PROVIDED DATA:
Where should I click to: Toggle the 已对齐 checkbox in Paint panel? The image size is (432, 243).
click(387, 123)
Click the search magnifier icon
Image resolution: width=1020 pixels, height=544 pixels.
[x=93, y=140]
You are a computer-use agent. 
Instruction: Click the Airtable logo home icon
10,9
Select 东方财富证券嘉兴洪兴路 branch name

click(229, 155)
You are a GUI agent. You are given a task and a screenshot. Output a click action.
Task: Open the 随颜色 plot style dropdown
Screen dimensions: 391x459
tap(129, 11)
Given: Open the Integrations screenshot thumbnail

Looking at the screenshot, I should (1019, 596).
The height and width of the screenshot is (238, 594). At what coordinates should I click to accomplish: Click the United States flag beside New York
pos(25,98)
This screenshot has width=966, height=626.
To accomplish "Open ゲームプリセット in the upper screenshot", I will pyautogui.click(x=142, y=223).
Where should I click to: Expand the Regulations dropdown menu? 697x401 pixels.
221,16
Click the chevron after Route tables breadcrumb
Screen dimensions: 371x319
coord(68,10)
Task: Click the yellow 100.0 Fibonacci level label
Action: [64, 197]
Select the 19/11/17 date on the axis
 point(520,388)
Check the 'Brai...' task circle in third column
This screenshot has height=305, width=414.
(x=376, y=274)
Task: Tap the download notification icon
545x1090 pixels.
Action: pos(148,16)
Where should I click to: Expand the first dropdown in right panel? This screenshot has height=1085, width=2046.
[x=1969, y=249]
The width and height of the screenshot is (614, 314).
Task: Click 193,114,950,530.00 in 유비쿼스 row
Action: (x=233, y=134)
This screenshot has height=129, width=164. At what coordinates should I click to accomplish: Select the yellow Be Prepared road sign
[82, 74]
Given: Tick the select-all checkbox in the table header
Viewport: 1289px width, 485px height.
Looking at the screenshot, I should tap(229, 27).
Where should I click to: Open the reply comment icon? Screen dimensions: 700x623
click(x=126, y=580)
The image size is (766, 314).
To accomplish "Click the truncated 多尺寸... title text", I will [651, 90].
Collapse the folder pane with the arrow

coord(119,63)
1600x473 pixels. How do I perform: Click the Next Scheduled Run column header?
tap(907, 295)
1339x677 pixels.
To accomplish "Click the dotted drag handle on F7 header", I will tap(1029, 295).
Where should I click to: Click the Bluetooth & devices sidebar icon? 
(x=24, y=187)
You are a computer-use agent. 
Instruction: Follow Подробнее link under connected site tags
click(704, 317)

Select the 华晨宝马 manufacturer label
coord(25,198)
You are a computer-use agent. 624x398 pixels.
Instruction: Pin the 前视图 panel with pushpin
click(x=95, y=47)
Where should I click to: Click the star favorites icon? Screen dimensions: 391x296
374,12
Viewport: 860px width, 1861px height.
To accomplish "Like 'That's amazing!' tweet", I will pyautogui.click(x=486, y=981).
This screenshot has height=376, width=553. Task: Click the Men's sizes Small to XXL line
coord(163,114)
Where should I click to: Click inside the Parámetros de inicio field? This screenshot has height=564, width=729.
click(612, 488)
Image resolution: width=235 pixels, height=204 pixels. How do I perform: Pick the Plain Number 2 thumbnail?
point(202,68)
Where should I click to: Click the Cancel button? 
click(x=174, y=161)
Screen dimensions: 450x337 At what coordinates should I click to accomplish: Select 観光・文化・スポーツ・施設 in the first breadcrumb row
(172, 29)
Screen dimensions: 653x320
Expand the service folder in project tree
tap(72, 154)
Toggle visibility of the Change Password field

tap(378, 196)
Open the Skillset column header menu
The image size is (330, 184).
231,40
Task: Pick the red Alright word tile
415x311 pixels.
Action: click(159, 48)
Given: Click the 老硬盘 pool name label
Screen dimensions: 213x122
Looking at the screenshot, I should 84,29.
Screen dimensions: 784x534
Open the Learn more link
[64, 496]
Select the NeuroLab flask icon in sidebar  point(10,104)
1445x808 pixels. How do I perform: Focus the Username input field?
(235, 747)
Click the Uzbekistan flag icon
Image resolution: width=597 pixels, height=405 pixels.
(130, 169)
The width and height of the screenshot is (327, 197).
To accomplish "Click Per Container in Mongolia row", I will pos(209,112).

WHAT THE TASK REQUIRES:
Return, from the data, each line where the string "will" occurs.

EXERCISE OUTPUT:
To accomplish "Open ゲームプリセット in the upper screenshot", I will pyautogui.click(x=142, y=223).
To accomplish "Click the truncated 多尺寸... title text", I will [651, 90].
To accomplish "Click the dotted drag handle on F7 header", I will tap(1029, 295).
To accomplish "Like 'That's amazing!' tweet", I will pyautogui.click(x=486, y=981).
To accomplish "Click Per Container in Mongolia row", I will pos(209,112).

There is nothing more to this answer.